The source of this data is HBCA B/223/d/154, "Invoice of Furs and Peltries, Returns of the Columbia District Outfit 1844, Shipped per John McLoughlin Esquire on board the Barque Columbia, Alexander Duncan Master, for London . . ." From microfilm and digitized images in the ARC of Fort Vancouver NHS. In his letter to Governor & Committee of November 20, 1844, John McLoughlin reported: "The Barque Columbia under the command of Captain Duncan left this place on the 13th Instant . . . with the furs of the season." (The Letters of John McLoughlin, from Fort Vancouver to the Governor and Committee, third series, 1844-46, Toronto: Champlain Society, 1944, p. 52). Some information from this document is in John Hussey, Historic Structure Report, Fort Vancouver National Historic Site, Vol. 2, (1976), pp. 34-35. Hussey's purpose was to suggest what furs might be displayed in the reconstructed fur store, so he listed the number of furs by species, but not the assessed value of each type of pelt.

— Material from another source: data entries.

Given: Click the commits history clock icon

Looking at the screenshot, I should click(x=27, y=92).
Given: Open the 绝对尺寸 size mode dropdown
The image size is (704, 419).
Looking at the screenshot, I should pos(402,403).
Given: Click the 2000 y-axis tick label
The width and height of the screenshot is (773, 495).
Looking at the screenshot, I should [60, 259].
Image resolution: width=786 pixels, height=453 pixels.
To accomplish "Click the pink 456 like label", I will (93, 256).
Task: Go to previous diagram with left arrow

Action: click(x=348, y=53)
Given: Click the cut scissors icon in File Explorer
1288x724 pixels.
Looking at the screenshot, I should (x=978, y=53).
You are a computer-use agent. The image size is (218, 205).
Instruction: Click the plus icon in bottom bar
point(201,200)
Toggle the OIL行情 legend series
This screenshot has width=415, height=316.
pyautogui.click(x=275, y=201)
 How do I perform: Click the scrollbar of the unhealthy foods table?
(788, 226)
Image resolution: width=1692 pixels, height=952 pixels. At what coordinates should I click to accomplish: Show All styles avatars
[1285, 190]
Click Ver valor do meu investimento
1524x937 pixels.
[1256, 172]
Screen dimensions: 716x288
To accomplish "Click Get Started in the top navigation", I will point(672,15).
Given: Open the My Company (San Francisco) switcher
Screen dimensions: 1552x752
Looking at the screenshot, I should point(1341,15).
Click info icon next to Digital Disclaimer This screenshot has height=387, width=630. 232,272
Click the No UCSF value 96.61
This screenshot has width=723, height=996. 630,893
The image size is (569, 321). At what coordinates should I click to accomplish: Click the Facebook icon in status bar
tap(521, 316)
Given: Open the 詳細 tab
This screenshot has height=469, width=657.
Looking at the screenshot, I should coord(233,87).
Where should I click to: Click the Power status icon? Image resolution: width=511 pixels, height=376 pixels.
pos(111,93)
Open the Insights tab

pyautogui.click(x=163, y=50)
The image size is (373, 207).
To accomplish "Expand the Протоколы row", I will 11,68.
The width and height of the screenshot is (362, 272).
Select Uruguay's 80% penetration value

For historical monetary conversions MeasuringWorth.com is a best effort by professional economic historians to deal with the various problems of comparing values over time and across currencies. They also understand that whatever the methodology, no single answer can be considered "correct" nor "exact." Using the "Conversion ($ and £)" comparator, British pounds of 1844 to U.S. dollars of 2014, and the CPI result, MeasuringWorth.com gives an average value of £100=$12,300 (in a range from $8,040 to $16,500). For these estimates I have rounded that average down slightly to £1=$120. In pre-1971 British currency there were 20 shillings in a pound and 12 pence in a shilling, or 240 pence in a pound. These approximations thus make each 1844 shilling equal to $6.00 and each 1844 pence worth $.50, in today's U.S dollars. While these conversions must be considered only rough approximations, they are surely better than a wild guess or a shrug of the shoulders, when faced with the obvious question, "How much would that be in today's dollars?"